Exercise task »
Determine how many lines below contain the string "icon", treating uppercase and lowercase as distinct, and give only that number.

Information shown »
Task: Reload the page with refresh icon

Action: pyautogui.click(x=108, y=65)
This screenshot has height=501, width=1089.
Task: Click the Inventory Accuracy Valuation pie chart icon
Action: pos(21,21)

Output for this exercise »
2